INFO:llama_agents.message_queues.simple - Consumer ComponentService-2671543e-633b-492d-a871-0712fbe4ee91: Runs a retrieval + relevancy check has been registered.
INFO:llama_agents.message_queues.simple - Consumer ComponentService-e68532cc-d06c-4d77-bd2a-d18cf13df618: Runs web search has been registered.
INFO:llama_agents.message_queues.simple - Consumer ComponentService-c68e28ba-73d6-46c1-801b-e60f8ce9fe8e: Run summarization has been registered.
INFO:llama_agents.message_queues.simple - Consumer c541b9d2-92b6-4fe5-81d4-2d99a3cb81fa: human has been registered.
INFO:llama_agents.message_queues.simple - Consumer ControlPlaneServer-b205f278-fa5b-44cc-8150-e9f07b168250: control_plane has been registered.
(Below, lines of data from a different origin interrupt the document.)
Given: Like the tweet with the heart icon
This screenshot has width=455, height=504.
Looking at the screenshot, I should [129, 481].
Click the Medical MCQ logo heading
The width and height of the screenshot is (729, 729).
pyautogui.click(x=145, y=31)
INFO:llama_agents.services.component - Runs a retrieval + relevancy check launch_local
INFO:llama_agents.services.component - Runs web search launch_local
INFO:llama_agents.services.component - Run summarization launch_local
INFO:llama_agents.message_queues.base - Publishing message to 'con

The pre-training datasets used for Gemini models are multimodal and multilingual, incorporating data from web documents, books, and code. These datasets include image, audio, and video data. The SentencePiece tokenizer is utilized, and training the tokenizer on a large sample of the entire training corpus enhances the inferred vocabulary and subsequently boosts model performance. The models are trained on a diverse range of data sources to improve performance and efficiency across various domains.